- **WHAT THIS TASK INVOLVES**
Reproduce the following entries exactly, leaving nothing out.

Stored dataset items

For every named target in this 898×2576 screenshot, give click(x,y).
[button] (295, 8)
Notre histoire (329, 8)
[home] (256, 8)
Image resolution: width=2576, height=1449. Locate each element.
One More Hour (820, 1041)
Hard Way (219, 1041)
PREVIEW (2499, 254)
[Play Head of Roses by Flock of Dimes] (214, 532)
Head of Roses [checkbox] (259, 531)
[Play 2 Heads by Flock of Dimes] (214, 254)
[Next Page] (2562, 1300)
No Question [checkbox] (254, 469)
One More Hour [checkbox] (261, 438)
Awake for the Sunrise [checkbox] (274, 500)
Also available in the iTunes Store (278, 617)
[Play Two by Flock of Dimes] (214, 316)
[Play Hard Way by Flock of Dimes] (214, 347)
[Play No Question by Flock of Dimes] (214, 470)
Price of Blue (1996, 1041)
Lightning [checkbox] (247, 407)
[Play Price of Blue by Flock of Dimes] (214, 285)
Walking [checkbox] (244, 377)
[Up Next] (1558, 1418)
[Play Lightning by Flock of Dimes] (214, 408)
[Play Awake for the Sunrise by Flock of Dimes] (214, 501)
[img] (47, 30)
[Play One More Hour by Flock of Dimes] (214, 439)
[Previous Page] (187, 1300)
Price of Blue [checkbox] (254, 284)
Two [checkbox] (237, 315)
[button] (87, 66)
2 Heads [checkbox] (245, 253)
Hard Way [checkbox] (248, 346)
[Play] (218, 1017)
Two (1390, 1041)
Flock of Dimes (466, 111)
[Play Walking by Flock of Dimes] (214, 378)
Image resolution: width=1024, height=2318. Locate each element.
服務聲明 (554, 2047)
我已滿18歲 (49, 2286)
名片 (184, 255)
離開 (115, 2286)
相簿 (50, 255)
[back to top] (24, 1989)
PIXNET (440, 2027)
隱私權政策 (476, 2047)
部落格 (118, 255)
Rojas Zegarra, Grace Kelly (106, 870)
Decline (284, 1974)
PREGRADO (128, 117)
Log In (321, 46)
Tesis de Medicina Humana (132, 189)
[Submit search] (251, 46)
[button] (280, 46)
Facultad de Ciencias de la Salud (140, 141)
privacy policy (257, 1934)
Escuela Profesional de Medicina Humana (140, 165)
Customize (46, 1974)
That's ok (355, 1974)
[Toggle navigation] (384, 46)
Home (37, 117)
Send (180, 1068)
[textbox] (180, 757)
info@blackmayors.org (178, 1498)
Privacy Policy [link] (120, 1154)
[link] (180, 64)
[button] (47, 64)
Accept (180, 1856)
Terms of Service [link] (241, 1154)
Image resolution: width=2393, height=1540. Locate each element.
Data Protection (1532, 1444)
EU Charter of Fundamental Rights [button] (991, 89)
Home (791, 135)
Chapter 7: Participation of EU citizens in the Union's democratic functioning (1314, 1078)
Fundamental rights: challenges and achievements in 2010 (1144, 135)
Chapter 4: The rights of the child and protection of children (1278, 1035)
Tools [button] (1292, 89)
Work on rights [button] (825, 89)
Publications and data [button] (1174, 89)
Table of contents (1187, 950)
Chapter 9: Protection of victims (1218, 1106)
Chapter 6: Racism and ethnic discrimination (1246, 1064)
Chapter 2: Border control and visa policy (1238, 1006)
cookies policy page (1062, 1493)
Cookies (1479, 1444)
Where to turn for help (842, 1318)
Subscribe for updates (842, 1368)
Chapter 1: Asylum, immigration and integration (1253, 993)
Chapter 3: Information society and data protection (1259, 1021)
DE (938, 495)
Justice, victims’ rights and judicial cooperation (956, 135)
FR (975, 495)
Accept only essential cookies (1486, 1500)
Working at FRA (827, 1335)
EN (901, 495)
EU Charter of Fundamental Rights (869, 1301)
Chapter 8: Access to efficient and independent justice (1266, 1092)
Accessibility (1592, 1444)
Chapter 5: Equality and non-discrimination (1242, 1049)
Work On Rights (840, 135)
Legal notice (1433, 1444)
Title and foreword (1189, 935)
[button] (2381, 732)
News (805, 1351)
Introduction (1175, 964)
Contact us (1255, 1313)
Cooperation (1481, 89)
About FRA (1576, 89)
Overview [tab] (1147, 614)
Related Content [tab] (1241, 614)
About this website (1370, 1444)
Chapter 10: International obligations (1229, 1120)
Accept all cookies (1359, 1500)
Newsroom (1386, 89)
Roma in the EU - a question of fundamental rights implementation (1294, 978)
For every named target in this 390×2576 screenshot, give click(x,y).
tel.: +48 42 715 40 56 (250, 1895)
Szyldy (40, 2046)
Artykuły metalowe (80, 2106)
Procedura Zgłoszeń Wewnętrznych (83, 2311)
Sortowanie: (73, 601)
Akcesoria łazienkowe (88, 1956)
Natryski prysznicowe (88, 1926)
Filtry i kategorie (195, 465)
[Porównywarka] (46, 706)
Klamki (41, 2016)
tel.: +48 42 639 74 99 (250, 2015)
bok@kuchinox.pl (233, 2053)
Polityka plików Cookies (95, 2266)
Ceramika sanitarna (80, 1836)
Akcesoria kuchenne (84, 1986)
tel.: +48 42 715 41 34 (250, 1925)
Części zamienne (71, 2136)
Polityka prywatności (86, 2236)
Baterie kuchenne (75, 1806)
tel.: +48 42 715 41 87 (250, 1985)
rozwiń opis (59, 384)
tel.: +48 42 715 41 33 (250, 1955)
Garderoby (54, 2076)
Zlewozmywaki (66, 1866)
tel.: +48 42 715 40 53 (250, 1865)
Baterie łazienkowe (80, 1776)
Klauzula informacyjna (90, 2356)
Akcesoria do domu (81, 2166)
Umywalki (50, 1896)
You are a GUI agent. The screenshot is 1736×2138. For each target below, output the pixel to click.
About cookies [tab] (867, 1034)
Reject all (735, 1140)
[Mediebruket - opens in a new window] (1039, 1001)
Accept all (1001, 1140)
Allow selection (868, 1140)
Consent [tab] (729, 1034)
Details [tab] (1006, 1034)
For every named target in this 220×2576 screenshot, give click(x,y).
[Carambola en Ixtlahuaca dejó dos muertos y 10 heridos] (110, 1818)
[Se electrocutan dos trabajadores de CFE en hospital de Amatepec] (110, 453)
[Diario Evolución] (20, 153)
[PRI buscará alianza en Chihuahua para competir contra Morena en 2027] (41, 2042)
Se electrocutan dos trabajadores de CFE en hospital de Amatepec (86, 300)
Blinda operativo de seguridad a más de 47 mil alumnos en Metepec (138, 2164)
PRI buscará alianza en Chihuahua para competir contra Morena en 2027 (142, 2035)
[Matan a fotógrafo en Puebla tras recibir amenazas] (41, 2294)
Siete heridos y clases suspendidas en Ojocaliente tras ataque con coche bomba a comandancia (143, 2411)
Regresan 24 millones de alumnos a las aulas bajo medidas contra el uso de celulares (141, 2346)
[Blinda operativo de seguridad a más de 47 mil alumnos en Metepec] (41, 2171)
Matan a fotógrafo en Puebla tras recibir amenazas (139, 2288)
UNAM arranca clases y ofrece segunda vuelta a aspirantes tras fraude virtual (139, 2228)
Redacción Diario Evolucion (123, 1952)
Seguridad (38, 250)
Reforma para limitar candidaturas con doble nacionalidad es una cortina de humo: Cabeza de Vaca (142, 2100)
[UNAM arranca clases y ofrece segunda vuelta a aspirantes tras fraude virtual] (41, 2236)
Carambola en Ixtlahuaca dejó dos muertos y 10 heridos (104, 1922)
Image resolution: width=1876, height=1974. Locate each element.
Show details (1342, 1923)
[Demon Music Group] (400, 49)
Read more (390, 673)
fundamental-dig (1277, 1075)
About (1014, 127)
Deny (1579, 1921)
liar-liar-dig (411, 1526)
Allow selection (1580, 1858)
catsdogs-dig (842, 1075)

- **ANSWER**
For every named target in this 898×2576 screenshot, give click(x,y).
[button] (295, 8)
Notre histoire (329, 8)
[home] (256, 8)
Image resolution: width=2576, height=1449. Locate each element.
One More Hour (820, 1041)
Hard Way (219, 1041)
PREVIEW (2499, 254)
[Play Head of Roses by Flock of Dimes] (214, 532)
Head of Roses [checkbox] (259, 531)
[Play 2 Heads by Flock of Dimes] (214, 254)
[Next Page] (2562, 1300)
No Question [checkbox] (254, 469)
One More Hour [checkbox] (261, 438)
Awake for the Sunrise [checkbox] (274, 500)
Also available in the iTunes Store (278, 617)
[Play Two by Flock of Dimes] (214, 316)
[Play Hard Way by Flock of Dimes] (214, 347)
[Play No Question by Flock of Dimes] (214, 470)
Price of Blue (1996, 1041)
Lightning [checkbox] (247, 407)
[Play Price of Blue by Flock of Dimes] (214, 285)
Walking [checkbox] (244, 377)
[Up Next] (1558, 1418)
[Play Lightning by Flock of Dimes] (214, 408)
[Play Awake for the Sunrise by Flock of Dimes] (214, 501)
[img] (47, 30)
[Play One More Hour by Flock of Dimes] (214, 439)
[Previous Page] (187, 1300)
Price of Blue [checkbox] (254, 284)
Two [checkbox] (237, 315)
[button] (87, 66)
2 Heads [checkbox] (245, 253)
Hard Way [checkbox] (248, 346)
[Play] (218, 1017)
Two (1390, 1041)
Flock of Dimes (466, 111)
[Play Walking by Flock of Dimes] (214, 378)
Image resolution: width=1024, height=2318. Locate each element.
服務聲明 (554, 2047)
我已滿18歲 (49, 2286)
名片 (184, 255)
離開 (115, 2286)
相簿 (50, 255)
[back to top] (24, 1989)
PIXNET (440, 2027)
隱私權政策 (476, 2047)
部落格 (118, 255)
Rojas Zegarra, Grace Kelly (106, 870)
Decline (284, 1974)
PREGRADO (128, 117)
Log In (321, 46)
Tesis de Medicina Humana (132, 189)
[Submit search] (251, 46)
[button] (280, 46)
Facultad de Ciencias de la Salud (140, 141)
privacy policy (257, 1934)
Escuela Profesional de Medicina Humana (140, 165)
Customize (46, 1974)
That's ok (355, 1974)
[Toggle navigation] (384, 46)
Home (37, 117)
Send (180, 1068)
[textbox] (180, 757)
info@blackmayors.org (178, 1498)
Privacy Policy [link] (120, 1154)
[link] (180, 64)
[button] (47, 64)
Accept (180, 1856)
Terms of Service [link] (241, 1154)
Image resolution: width=2393, height=1540. Locate each element.
Data Protection (1532, 1444)
EU Charter of Fundamental Rights [button] (991, 89)
Home (791, 135)
Chapter 7: Participation of EU citizens in the Union's democratic functioning (1314, 1078)
Fundamental rights: challenges and achievements in 2010 (1144, 135)
Chapter 4: The rights of the child and protection of children (1278, 1035)
Tools [button] (1292, 89)
Work on rights [button] (825, 89)
Publications and data [button] (1174, 89)
Table of contents (1187, 950)
Chapter 9: Protection of victims (1218, 1106)
Chapter 6: Racism and ethnic discrimination (1246, 1064)
Chapter 2: Border control and visa policy (1238, 1006)
cookies policy page (1062, 1493)
Cookies (1479, 1444)
Where to turn for help (842, 1318)
Subscribe for updates (842, 1368)
Chapter 1: Asylum, immigration and integration (1253, 993)
Chapter 3: Information society and data protection (1259, 1021)
DE (938, 495)
Justice, victims’ rights and judicial cooperation (956, 135)
FR (975, 495)
Accept only essential cookies (1486, 1500)
Working at FRA (827, 1335)
EN (901, 495)
EU Charter of Fundamental Rights (869, 1301)
Chapter 8: Access to efficient and independent justice (1266, 1092)
Accessibility (1592, 1444)
Chapter 5: Equality and non-discrimination (1242, 1049)
Work On Rights (840, 135)
Legal notice (1433, 1444)
Title and foreword (1189, 935)
[button] (2381, 732)
News (805, 1351)
Introduction (1175, 964)
Contact us (1255, 1313)
Cooperation (1481, 89)
About FRA (1576, 89)
Overview [tab] (1147, 614)
Related Content [tab] (1241, 614)
About this website (1370, 1444)
Chapter 10: International obligations (1229, 1120)
Accept all cookies (1359, 1500)
Newsroom (1386, 89)
Roma in the EU - a question of fundamental rights implementation (1294, 978)
For every named target in this 390×2576 screenshot, give click(x,y).
tel.: +48 42 715 40 56 (250, 1895)
Szyldy (40, 2046)
Artykuły metalowe (80, 2106)
Procedura Zgłoszeń Wewnętrznych (83, 2311)
Sortowanie: (73, 601)
Akcesoria łazienkowe (88, 1956)
Natryski prysznicowe (88, 1926)
Filtry i kategorie (195, 465)
[Porównywarka] (46, 706)
Klamki (41, 2016)
tel.: +48 42 639 74 99 (250, 2015)
bok@kuchinox.pl (233, 2053)
Polityka plików Cookies (95, 2266)
Ceramika sanitarna (80, 1836)
Akcesoria kuchenne (84, 1986)
tel.: +48 42 715 41 34 (250, 1925)
Części zamienne (71, 2136)
Polityka prywatności (86, 2236)
Baterie kuchenne (75, 1806)
tel.: +48 42 715 41 87 (250, 1985)
rozwiń opis (59, 384)
tel.: +48 42 715 41 33 (250, 1955)
Garderoby (54, 2076)
Zlewozmywaki (66, 1866)
tel.: +48 42 715 40 53 (250, 1865)
Baterie łazienkowe (80, 1776)
Klauzula informacyjna (90, 2356)
Akcesoria do domu (81, 2166)
Umywalki (50, 1896)
You are a GUI agent. The screenshot is 1736×2138. For each target below, output the pixel to click.
About cookies [tab] (867, 1034)
Reject all (735, 1140)
[Mediebruket - opens in a new window] (1039, 1001)
Accept all (1001, 1140)
Allow selection (868, 1140)
Consent [tab] (729, 1034)
Details [tab] (1006, 1034)
For every named target in this 220×2576 screenshot, give click(x,y).
[Carambola en Ixtlahuaca dejó dos muertos y 10 heridos] (110, 1818)
[Se electrocutan dos trabajadores de CFE en hospital de Amatepec] (110, 453)
[Diario Evolución] (20, 153)
[PRI buscará alianza en Chihuahua para competir contra Morena en 2027] (41, 2042)
Se electrocutan dos trabajadores de CFE en hospital de Amatepec (86, 300)
Blinda operativo de seguridad a más de 47 mil alumnos en Metepec (138, 2164)
PRI buscará alianza en Chihuahua para competir contra Morena en 2027 (142, 2035)
[Matan a fotógrafo en Puebla tras recibir amenazas] (41, 2294)
Siete heridos y clases suspendidas en Ojocaliente tras ataque con coche bomba a comandancia (143, 2411)
Regresan 24 millones de alumnos a las aulas bajo medidas contra el uso de celulares (141, 2346)
[Blinda operativo de seguridad a más de 47 mil alumnos en Metepec] (41, 2171)
Matan a fotógrafo en Puebla tras recibir amenazas (139, 2288)
UNAM arranca clases y ofrece segunda vuelta a aspirantes tras fraude virtual (139, 2228)
Redacción Diario Evolucion (123, 1952)
Seguridad (38, 250)
Reforma para limitar candidaturas con doble nacionalidad es una cortina de humo: Cabeza de Vaca (142, 2100)
[UNAM arranca clases y ofrece segunda vuelta a aspirantes tras fraude virtual] (41, 2236)
Carambola en Ixtlahuaca dejó dos muertos y 10 heridos (104, 1922)
Image resolution: width=1876, height=1974. Locate each element.
Show details (1342, 1923)
[Demon Music Group] (400, 49)
Read more (390, 673)
fundamental-dig (1277, 1075)
About (1014, 127)
Deny (1579, 1921)
liar-liar-dig (411, 1526)
Allow selection (1580, 1858)
catsdogs-dig (842, 1075)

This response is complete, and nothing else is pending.